Стереотип в своей политизированной эстетике возвращался позже — и с благородными намерениями деформировал казенный образ истории. Но он заточал эту культуру в политическое гетто, не позволяя польскому сознанию видеть как смысл «перехода через нуль форм» Малевича, так и самого важного, с сегодняшней точки зрения, в художественном и интеллектуальном наследии русского модернизма — иронического соединения визионерства и абсурда. И в конце века, случалось, даже переводчики Платонова и обэриутов иногда умели истолковать это сочетание как политическую сатиру. Опыт польских мастеров современного гротеска — Б. Лесьмяна, С. Виткевича, В. Гомбровича, молодого К. Галчинского — несмотря на их генетическую и типологическую близость к русским — не учитывался при переводах русской литературы.

Зато появление второго из упомянутых мифов — в сфере этики польско-русских культурных отношений — следует отнести к отголоскам антиинтеллигентского, антилиберального бунта и полемики в поколении Гомбровича и Галчинского. Отношения эти, плодотворно развивавшиеся с 1922 г., во второй половине 1930-х почти замерли. Это определялось такими политическими факторами, как эскалация сталинского террора, приход к власти нацистов, смерть Пилсудского и происходивший в тени двух соседних тоталитаризмов рост фашистских движений в авторитарных государствах Центральной Европы. Взятые вместе, эти факторы привели к тому, что интеллигентский миф революции потерял свою привлекательность, а ассоциировавшаяся с ним русская культура — признак современности. Московские процессы и сталинская расправа над польской компартией лишали этот миф носителя (а поскольку партия была признана средоточием предательства и провокации, миф реализовался во всей своей противоречивости).
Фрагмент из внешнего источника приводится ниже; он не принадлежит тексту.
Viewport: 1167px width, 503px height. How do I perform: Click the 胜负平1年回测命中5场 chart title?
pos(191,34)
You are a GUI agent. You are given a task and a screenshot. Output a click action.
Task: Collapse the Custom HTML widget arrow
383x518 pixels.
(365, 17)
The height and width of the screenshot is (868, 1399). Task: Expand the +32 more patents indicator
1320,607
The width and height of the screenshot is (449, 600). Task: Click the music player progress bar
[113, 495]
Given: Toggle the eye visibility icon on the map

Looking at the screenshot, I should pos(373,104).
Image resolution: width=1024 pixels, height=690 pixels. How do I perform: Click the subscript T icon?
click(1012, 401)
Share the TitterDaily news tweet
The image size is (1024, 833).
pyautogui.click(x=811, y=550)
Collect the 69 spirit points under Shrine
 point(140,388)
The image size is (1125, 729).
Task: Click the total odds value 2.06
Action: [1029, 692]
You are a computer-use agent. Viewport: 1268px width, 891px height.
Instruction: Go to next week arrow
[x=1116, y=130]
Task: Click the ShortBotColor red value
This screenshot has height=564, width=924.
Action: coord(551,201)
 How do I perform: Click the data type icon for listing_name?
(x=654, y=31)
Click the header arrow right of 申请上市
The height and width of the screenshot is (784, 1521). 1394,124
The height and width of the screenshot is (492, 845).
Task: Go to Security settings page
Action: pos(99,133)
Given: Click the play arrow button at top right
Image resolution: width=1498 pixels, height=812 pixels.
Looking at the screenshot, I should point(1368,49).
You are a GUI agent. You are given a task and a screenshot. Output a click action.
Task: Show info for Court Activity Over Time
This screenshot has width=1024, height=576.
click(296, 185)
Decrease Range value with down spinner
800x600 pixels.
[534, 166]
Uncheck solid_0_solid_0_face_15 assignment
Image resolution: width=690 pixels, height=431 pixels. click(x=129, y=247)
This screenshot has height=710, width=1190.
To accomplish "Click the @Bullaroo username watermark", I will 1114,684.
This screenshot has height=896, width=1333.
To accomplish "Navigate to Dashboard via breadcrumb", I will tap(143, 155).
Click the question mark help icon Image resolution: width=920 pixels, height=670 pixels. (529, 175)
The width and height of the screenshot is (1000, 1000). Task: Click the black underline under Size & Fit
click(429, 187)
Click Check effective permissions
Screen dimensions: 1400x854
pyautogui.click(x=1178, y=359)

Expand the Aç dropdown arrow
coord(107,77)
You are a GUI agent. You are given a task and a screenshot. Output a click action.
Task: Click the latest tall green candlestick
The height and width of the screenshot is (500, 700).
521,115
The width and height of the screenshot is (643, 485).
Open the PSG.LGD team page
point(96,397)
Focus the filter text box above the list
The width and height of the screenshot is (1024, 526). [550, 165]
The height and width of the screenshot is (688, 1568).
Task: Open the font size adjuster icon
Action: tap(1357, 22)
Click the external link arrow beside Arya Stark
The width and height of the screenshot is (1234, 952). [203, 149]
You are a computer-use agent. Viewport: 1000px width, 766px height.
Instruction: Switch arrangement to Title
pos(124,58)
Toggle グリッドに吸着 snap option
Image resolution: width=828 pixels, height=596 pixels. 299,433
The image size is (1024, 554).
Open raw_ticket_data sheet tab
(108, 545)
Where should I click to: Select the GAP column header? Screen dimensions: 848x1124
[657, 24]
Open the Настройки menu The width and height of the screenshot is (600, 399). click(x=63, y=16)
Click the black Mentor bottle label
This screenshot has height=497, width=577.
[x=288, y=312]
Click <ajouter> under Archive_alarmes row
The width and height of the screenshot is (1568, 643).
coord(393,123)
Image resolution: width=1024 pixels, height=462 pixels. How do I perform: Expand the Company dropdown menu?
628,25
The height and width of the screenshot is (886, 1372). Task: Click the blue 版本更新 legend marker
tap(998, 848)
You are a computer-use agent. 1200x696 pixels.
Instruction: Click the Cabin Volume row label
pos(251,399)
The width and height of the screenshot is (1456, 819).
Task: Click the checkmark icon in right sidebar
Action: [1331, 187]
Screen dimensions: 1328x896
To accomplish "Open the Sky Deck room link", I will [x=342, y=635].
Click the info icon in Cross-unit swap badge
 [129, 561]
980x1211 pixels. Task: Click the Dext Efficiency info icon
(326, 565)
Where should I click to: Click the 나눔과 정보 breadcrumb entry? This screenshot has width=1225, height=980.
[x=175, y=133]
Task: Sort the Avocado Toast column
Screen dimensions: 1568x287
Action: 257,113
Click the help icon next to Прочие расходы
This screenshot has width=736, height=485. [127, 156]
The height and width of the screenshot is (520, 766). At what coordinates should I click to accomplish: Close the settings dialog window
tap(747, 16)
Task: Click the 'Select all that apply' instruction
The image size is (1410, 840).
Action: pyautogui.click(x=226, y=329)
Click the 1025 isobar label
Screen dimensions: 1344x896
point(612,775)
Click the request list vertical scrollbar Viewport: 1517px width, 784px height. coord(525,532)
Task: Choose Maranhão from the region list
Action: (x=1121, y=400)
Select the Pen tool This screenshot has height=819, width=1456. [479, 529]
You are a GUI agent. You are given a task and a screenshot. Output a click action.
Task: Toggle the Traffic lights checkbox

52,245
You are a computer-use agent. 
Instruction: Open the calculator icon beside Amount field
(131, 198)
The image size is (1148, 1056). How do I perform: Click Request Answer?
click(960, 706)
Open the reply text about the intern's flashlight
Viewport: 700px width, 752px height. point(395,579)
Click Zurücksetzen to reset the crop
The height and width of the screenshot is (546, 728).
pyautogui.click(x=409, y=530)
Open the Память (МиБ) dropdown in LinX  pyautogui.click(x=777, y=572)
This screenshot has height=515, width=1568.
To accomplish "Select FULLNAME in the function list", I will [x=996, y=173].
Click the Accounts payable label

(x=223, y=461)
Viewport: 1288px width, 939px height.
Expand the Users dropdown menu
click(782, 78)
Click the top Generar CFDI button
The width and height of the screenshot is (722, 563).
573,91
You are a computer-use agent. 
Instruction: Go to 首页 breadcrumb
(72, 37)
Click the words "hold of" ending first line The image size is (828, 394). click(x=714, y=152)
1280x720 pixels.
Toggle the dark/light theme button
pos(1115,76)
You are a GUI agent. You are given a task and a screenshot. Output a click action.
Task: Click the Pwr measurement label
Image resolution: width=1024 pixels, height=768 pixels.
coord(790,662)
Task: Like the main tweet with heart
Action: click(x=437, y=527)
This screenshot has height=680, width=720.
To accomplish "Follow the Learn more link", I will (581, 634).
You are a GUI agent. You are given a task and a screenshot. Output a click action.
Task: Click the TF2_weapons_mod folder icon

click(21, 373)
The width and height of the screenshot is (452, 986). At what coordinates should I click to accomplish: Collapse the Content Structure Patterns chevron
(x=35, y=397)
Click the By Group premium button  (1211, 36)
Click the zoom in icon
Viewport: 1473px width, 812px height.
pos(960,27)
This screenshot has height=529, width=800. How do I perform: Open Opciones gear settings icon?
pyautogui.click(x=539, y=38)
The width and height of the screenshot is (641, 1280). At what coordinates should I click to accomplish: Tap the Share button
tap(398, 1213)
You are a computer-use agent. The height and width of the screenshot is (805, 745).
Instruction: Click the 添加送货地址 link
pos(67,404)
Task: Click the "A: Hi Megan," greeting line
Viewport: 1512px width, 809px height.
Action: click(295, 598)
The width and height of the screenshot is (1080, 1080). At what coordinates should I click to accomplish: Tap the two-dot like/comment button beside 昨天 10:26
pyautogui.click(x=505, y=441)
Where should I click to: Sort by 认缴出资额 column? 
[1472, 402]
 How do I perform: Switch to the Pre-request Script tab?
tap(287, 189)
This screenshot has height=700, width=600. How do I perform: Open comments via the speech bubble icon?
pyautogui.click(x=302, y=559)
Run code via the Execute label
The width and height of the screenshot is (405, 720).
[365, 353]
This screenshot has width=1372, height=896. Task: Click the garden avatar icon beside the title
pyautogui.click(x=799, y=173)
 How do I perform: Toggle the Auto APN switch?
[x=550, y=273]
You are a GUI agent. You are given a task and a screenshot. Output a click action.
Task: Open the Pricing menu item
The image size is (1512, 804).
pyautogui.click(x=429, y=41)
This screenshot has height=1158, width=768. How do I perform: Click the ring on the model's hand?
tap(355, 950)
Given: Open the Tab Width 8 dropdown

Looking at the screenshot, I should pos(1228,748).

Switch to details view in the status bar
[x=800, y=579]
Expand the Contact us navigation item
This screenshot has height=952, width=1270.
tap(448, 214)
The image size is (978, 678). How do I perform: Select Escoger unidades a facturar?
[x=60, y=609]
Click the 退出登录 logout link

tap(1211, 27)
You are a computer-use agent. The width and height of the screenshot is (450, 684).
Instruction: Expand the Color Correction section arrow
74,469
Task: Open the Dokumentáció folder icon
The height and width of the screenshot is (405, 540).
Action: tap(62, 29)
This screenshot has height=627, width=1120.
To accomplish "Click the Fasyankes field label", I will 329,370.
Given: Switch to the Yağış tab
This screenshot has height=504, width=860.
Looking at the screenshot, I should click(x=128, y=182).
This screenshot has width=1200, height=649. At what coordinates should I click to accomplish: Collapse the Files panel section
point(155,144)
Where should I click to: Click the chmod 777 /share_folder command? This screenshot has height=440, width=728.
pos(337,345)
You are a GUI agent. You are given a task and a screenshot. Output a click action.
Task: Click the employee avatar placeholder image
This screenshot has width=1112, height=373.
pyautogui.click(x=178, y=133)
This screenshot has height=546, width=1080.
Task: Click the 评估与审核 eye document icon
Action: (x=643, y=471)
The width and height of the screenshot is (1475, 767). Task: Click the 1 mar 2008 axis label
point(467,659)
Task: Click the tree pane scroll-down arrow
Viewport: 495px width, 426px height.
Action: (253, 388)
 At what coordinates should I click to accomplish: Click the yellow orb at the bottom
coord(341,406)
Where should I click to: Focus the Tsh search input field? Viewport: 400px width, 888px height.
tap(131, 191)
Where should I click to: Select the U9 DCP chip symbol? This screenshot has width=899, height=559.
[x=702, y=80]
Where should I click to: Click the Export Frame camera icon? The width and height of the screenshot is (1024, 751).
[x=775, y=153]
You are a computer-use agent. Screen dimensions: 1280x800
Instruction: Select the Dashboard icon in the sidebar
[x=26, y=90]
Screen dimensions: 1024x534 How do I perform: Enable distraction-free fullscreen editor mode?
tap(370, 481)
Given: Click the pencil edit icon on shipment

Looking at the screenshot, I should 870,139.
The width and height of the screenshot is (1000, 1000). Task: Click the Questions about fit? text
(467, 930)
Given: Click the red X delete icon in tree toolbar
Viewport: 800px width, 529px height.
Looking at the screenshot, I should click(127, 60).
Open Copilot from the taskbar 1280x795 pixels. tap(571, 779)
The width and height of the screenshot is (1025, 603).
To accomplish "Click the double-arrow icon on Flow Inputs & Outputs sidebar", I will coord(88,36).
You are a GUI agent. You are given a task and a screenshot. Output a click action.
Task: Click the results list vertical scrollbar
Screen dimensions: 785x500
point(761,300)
После нацистской «революции» в Германии, на волне так называемой консервативной революции, охватившей всю Центральную Европу и не чуждой Западу, миф революции, являвшийся до этого монополией левых, подхватили молодые правые радикалы. В атмосфере черносотенного антисемитизма и обострения межнациональных отношений росла популярность контркультурной оппозиции художественному и интеллектуальному истеблишменту — либеральному и социалистическому. Иррациональный по своей природе идеологический культ молодости сочетался с возвращением к перспективе «поколений». Такая перспектива способствовала стилистическому эклектизму, тогда как политический радикализм облегчал переход из правых в левые. («Веяло бредом, жаром, алым, лихоманкой трясло и шло колесом. Неизвестно кто, какой-то Геня, начал плести неизвестно что»4, — писал тогда Юлиан Тувим в стихотворении «Митинг», нацеленном в тех ровесников Чеслава Милоша, которые сумели из католических националистов перекраситься в фанатичных коммунистов. Сам Милош, для которого тогдашняя проблематика не утратила актуальности до самого конца жизни, подчеркивал поколенческую привлекательность позиции Нафты в споре с Сеттембрини из манновской «Волшебной горы».) Как и в России на 15 лет раньше, это была перспектива не стилей и школ, а борющихся групп, прибегавших в культурной жизни к активистским метафорам. Отсылки к Бжозовскому и его «философии действия» служили теперь другому делу, а в катастрофическом настроении крайность идейных вариантов выбора связывалась с ощущением абсурда, которое ее оправдывало, — от правых до левых.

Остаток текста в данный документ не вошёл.